Saved entries
****************************************
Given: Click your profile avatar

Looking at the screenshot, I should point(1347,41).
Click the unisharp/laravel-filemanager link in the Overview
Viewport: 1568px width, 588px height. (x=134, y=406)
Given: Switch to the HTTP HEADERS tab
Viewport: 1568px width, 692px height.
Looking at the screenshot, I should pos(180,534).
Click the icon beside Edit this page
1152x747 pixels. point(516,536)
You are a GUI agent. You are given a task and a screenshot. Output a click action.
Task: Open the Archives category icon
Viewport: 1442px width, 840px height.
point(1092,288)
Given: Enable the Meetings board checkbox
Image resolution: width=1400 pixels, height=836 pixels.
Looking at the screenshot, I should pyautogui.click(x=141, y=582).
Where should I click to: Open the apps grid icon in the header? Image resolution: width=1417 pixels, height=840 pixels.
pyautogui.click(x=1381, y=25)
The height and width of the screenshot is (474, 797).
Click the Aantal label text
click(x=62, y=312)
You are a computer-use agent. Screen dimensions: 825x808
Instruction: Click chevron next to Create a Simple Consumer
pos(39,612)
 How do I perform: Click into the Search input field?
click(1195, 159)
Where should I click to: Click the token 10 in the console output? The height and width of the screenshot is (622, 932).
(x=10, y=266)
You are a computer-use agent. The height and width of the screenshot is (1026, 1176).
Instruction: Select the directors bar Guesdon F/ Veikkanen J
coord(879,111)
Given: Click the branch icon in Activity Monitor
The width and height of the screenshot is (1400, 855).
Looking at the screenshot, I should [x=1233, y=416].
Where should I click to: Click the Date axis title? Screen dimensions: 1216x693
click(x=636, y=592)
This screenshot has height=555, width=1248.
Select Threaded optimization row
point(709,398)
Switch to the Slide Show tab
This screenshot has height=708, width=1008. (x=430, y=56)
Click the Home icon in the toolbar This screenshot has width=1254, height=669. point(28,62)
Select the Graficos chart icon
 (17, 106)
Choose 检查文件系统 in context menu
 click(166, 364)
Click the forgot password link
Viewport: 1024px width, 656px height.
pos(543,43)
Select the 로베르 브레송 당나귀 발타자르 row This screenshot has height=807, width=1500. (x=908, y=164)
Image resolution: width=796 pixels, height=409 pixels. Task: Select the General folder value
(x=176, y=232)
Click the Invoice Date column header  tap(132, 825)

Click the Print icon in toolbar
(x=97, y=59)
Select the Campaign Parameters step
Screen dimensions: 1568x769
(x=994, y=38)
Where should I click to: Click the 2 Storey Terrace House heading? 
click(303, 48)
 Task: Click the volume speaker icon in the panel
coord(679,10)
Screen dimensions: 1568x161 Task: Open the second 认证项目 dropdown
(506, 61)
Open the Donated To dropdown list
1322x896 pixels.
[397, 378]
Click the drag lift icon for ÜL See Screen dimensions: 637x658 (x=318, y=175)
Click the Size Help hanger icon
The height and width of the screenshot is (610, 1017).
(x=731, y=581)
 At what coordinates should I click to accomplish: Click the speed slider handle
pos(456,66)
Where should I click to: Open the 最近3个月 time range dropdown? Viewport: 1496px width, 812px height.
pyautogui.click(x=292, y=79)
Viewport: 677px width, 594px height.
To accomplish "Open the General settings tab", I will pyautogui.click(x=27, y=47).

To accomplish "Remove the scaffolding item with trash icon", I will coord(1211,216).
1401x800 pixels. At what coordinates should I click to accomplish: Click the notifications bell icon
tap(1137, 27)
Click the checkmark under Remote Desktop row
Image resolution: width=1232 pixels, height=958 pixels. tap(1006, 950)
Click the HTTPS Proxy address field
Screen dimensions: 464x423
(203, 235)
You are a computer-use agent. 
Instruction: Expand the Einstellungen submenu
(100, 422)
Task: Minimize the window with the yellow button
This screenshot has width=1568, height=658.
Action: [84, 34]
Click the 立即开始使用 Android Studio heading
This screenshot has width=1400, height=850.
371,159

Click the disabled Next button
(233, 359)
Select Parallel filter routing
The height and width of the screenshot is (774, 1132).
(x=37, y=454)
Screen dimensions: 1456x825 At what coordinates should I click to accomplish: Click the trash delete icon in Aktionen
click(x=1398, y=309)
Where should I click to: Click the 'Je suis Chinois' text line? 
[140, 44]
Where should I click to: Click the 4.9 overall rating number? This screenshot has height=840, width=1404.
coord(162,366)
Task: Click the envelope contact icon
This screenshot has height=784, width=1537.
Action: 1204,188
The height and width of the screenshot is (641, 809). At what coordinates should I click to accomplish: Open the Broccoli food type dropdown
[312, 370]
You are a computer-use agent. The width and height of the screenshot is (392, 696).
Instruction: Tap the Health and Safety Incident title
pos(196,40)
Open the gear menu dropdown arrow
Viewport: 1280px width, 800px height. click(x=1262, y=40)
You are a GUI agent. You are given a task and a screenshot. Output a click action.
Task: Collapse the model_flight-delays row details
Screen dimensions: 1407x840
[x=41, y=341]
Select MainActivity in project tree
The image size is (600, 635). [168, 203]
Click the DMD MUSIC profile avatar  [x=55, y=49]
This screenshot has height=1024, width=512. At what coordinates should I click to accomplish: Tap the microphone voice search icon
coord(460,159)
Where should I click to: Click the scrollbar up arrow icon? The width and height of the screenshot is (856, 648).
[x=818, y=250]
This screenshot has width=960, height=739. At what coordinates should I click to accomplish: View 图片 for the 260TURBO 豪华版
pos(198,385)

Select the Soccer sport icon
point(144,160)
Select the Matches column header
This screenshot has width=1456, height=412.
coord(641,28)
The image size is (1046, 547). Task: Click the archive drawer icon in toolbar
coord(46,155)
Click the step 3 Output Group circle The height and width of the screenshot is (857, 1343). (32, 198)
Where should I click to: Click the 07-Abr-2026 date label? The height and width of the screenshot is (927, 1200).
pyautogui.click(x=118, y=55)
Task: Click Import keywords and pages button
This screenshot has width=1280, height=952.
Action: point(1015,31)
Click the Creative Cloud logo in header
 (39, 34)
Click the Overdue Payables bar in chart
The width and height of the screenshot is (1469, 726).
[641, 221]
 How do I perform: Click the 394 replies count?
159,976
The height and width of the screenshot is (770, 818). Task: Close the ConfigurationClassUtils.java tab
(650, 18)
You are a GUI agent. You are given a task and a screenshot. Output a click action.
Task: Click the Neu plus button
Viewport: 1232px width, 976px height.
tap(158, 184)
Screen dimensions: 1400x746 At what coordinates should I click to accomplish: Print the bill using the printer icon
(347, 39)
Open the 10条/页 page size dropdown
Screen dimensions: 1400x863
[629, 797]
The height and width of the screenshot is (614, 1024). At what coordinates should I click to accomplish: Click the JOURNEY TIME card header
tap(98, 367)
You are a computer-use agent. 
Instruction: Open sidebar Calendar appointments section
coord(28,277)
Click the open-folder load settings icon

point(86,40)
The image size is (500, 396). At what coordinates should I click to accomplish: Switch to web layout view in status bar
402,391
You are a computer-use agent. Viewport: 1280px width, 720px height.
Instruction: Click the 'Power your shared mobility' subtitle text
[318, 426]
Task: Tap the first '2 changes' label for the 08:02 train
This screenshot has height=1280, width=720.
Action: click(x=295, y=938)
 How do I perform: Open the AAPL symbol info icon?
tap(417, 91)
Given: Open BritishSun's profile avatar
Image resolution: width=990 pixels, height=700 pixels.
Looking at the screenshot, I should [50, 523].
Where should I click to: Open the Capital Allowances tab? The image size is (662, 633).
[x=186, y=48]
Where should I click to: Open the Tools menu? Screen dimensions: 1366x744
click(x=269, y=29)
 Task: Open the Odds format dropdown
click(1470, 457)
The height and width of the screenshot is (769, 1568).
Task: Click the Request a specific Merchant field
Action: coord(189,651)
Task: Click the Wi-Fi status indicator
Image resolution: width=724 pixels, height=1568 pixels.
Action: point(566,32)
****************************************
• [OBJECTIVE]: Reproduce every one of the rows above line for line, with no changes.

• [THE REPLY]:
Given: Click your profile avatar

Looking at the screenshot, I should point(1347,41).
Click the unisharp/laravel-filemanager link in the Overview
Viewport: 1568px width, 588px height. (x=134, y=406)
Given: Switch to the HTTP HEADERS tab
Viewport: 1568px width, 692px height.
Looking at the screenshot, I should pos(180,534).
Click the icon beside Edit this page
1152x747 pixels. point(516,536)
You are a GUI agent. You are given a task and a screenshot. Output a click action.
Task: Open the Archives category icon
Viewport: 1442px width, 840px height.
point(1092,288)
Given: Enable the Meetings board checkbox
Image resolution: width=1400 pixels, height=836 pixels.
Looking at the screenshot, I should pyautogui.click(x=141, y=582).
Where should I click to: Open the apps grid icon in the header? Image resolution: width=1417 pixels, height=840 pixels.
pyautogui.click(x=1381, y=25)
The height and width of the screenshot is (474, 797).
Click the Aantal label text
click(x=62, y=312)
You are a computer-use agent. Screen dimensions: 825x808
Instruction: Click chevron next to Create a Simple Consumer
pos(39,612)
 How do I perform: Click into the Search input field?
click(1195, 159)
Where should I click to: Click the token 10 in the console output? The height and width of the screenshot is (622, 932).
(x=10, y=266)
You are a computer-use agent. The height and width of the screenshot is (1026, 1176).
Instruction: Select the directors bar Guesdon F/ Veikkanen J
coord(879,111)
Given: Click the branch icon in Activity Monitor
The width and height of the screenshot is (1400, 855).
Looking at the screenshot, I should [x=1233, y=416].
Where should I click to: Click the Date axis title? Screen dimensions: 1216x693
click(x=636, y=592)
This screenshot has height=555, width=1248.
Select Threaded optimization row
point(709,398)
Switch to the Slide Show tab
This screenshot has height=708, width=1008. (x=430, y=56)
Click the Home icon in the toolbar This screenshot has width=1254, height=669. point(28,62)
Select the Graficos chart icon
 (17, 106)
Choose 检查文件系统 in context menu
 click(166, 364)
Click the forgot password link
Viewport: 1024px width, 656px height.
pos(543,43)
Select the 로베르 브레송 당나귀 발타자르 row This screenshot has height=807, width=1500. (x=908, y=164)
Image resolution: width=796 pixels, height=409 pixels. Task: Select the General folder value
(x=176, y=232)
Click the Invoice Date column header  tap(132, 825)

Click the Print icon in toolbar
(x=97, y=59)
Select the Campaign Parameters step
Screen dimensions: 1568x769
(x=994, y=38)
Where should I click to: Click the 2 Storey Terrace House heading? 
click(303, 48)
 Task: Click the volume speaker icon in the panel
coord(679,10)
Screen dimensions: 1568x161 Task: Open the second 认证项目 dropdown
(506, 61)
Open the Donated To dropdown list
1322x896 pixels.
[397, 378]
Click the drag lift icon for ÜL See Screen dimensions: 637x658 (x=318, y=175)
Click the Size Help hanger icon
The height and width of the screenshot is (610, 1017).
(x=731, y=581)
 At what coordinates should I click to accomplish: Click the speed slider handle
pos(456,66)
Where should I click to: Open the 最近3个月 time range dropdown? Viewport: 1496px width, 812px height.
pyautogui.click(x=292, y=79)
Viewport: 677px width, 594px height.
To accomplish "Open the General settings tab", I will pyautogui.click(x=27, y=47).

To accomplish "Remove the scaffolding item with trash icon", I will coord(1211,216).
1401x800 pixels. At what coordinates should I click to accomplish: Click the notifications bell icon
tap(1137, 27)
Click the checkmark under Remote Desktop row
Image resolution: width=1232 pixels, height=958 pixels. tap(1006, 950)
Click the HTTPS Proxy address field
Screen dimensions: 464x423
(203, 235)
You are a computer-use agent. 
Instruction: Expand the Einstellungen submenu
(100, 422)
Task: Minimize the window with the yellow button
This screenshot has width=1568, height=658.
Action: [84, 34]
Click the 立即开始使用 Android Studio heading
This screenshot has width=1400, height=850.
371,159

Click the disabled Next button
(233, 359)
Select Parallel filter routing
The height and width of the screenshot is (774, 1132).
(x=37, y=454)
Screen dimensions: 1456x825 At what coordinates should I click to accomplish: Click the trash delete icon in Aktionen
click(x=1398, y=309)
Where should I click to: Click the 'Je suis Chinois' text line? 
[140, 44]
Where should I click to: Click the 4.9 overall rating number? This screenshot has height=840, width=1404.
coord(162,366)
Task: Click the envelope contact icon
This screenshot has height=784, width=1537.
Action: 1204,188
The height and width of the screenshot is (641, 809). At what coordinates should I click to accomplish: Open the Broccoli food type dropdown
[312, 370]
You are a computer-use agent. The width and height of the screenshot is (392, 696).
Instruction: Tap the Health and Safety Incident title
pos(196,40)
Open the gear menu dropdown arrow
Viewport: 1280px width, 800px height. click(x=1262, y=40)
You are a GUI agent. You are given a task and a screenshot. Output a click action.
Task: Collapse the model_flight-delays row details
Screen dimensions: 1407x840
[x=41, y=341]
Select MainActivity in project tree
The image size is (600, 635). [168, 203]
Click the DMD MUSIC profile avatar  [x=55, y=49]
This screenshot has height=1024, width=512. At what coordinates should I click to accomplish: Tap the microphone voice search icon
coord(460,159)
Where should I click to: Click the scrollbar up arrow icon? The width and height of the screenshot is (856, 648).
[x=818, y=250]
This screenshot has width=960, height=739. At what coordinates should I click to accomplish: View 图片 for the 260TURBO 豪华版
pos(198,385)

Select the Soccer sport icon
point(144,160)
Select the Matches column header
This screenshot has width=1456, height=412.
coord(641,28)
The image size is (1046, 547). Task: Click the archive drawer icon in toolbar
coord(46,155)
Click the step 3 Output Group circle The height and width of the screenshot is (857, 1343). (32, 198)
Where should I click to: Click the 07-Abr-2026 date label? The height and width of the screenshot is (927, 1200).
pyautogui.click(x=118, y=55)
Task: Click Import keywords and pages button
This screenshot has width=1280, height=952.
Action: point(1015,31)
Click the Creative Cloud logo in header
 (39, 34)
Click the Overdue Payables bar in chart
The width and height of the screenshot is (1469, 726).
[641, 221]
 How do I perform: Click the 394 replies count?
159,976
The height and width of the screenshot is (770, 818). Task: Close the ConfigurationClassUtils.java tab
(650, 18)
You are a GUI agent. You are given a task and a screenshot. Output a click action.
Task: Click the Neu plus button
Viewport: 1232px width, 976px height.
tap(158, 184)
Screen dimensions: 1400x746 At what coordinates should I click to accomplish: Print the bill using the printer icon
(347, 39)
Open the 10条/页 page size dropdown
Screen dimensions: 1400x863
[629, 797]
The height and width of the screenshot is (614, 1024). At what coordinates should I click to accomplish: Click the JOURNEY TIME card header
tap(98, 367)
You are a computer-use agent. 
Instruction: Open sidebar Calendar appointments section
coord(28,277)
Click the open-folder load settings icon

point(86,40)
The image size is (500, 396). At what coordinates should I click to accomplish: Switch to web layout view in status bar
402,391
You are a computer-use agent. Viewport: 1280px width, 720px height.
Instruction: Click the 'Power your shared mobility' subtitle text
[318, 426]
Task: Tap the first '2 changes' label for the 08:02 train
This screenshot has height=1280, width=720.
Action: click(x=295, y=938)
 How do I perform: Open the AAPL symbol info icon?
tap(417, 91)
Given: Open BritishSun's profile avatar
Image resolution: width=990 pixels, height=700 pixels.
Looking at the screenshot, I should [50, 523].
Where should I click to: Open the Capital Allowances tab? The image size is (662, 633).
[x=186, y=48]
Where should I click to: Open the Tools menu? Screen dimensions: 1366x744
click(x=269, y=29)
 Task: Open the Odds format dropdown
click(1470, 457)
The height and width of the screenshot is (769, 1568).
Task: Click the Request a specific Merchant field
Action: coord(189,651)
Task: Click the Wi-Fi status indicator
Image resolution: width=724 pixels, height=1568 pixels.
Action: point(566,32)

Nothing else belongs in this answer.